**Texte source:**
Le métier de Roi

Moualy El Hassan multiplie les actes de présence tant au Maroc qu'à l'international. Par son statut, il a une fonction de représentation, de suppléance du Roi.

U n profil, une personnalité, une image: tel pourrait être le triptyque pouvant aider à appréhender les multiples facettes de Smyet Sidi, le Prince héritier Moulay El Hassan. Il a soufflé sa seizième bougie, le 8 mai 2019. Il occupe un rang lié à son statut, bien sûr, mais il y a plus aujourd'hui. Il est présent, de plus en plus, s'investissant dans des activités officielles ou non. Fils de Roi, il se prépare à assumer la charge qui lui reviendra. Et il le fait avec beaucoup d'application pour un exercer le «job».

Une éducation classique
Sur ses traits psychologiques profonds, l'on sait pour l'heure peu de chose. Ce que l'on peut avancer, c'est qu'il a intériorisé depuis sa plus tendre enfance qu'il était comme tous ses autres camarades de classe, mais qu'en même temps reposait sur lui le poids d'un destin dynastique. Il pratique des sports -en premier le football et même le basket; pas seulement, puisqu'il aime également la natation, l'équitation ou le ski. Polyglotte -il parle l'arabe et le français mais aussi l'anglais et l'espagnol. Cela donne une ouverture sur des cultures et participe d'un ferme souci d'accès aux valeurs universelles. Au Collège royal, le programme d'études est formaté pour coupler une éducation classique à des domaines religieux, culturels et artistiques. Cette institution créée en 1942 par Mohammed V et qui portait alors la dénomination de Collège impérial. A côté de ce cursus au Collège royal, Moulay El Hassan bénéficie d'un environnement familial, une sorte d'«école parallèle» où le maître d'école n'est autre que son père, S.M. Mohammed VI. Le Souverain était passé par ce même cheminement avec feu Hassan II et dans d'autres circonstances. Il savait mieux que personne quel cadre éducatif il fallait donner à son fils, Moulay El Hassan, et comment aider sa personnalité à être à même d'avoir les atouts et les qualités indispensables à ses futures responsabilités royales. Entre le père et le fils, nul doute qu'une relation particulière s'est construite au fil des ans, faite d'échanges, de discussions, d'éclairages, de regards aussi -une complicité, un code familial où parfois les non-dits étaient explicites.

**Exercices à traiter:**
1. Répondez aux questions suivantes d'après le texte, chacune sur sa propre ligne :
(a) À quelle date le Prince héritier a-t-il fêté ses seize ans ?
(b) Quelles langues parle-t-il ?
(c) En quelle année et par qui le Collège royal a-t-il été créé ?
2. Recopiez sans rien changer le passage du texte qui commence par « Le métier de » et se poursuit jusqu'à « suppléance du Roi. ».
Les lignes n'ont aucun lien avec le texte.

**Données fournies:**

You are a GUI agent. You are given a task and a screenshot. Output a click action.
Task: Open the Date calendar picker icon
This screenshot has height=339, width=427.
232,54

**Réponses attendues:**
1.
(a) Le 8 mai 2019.
(b) L'arabe, le français, l'anglais et l'espagnol.
(c) En 1942, par Mohammed V.

2.
Le métier de Roi

Moualy El Hassan multiplie les actes de présence tant au Maroc qu'à l'international. Par son statut, il a une fonction de représentation, de suppléance du Roi.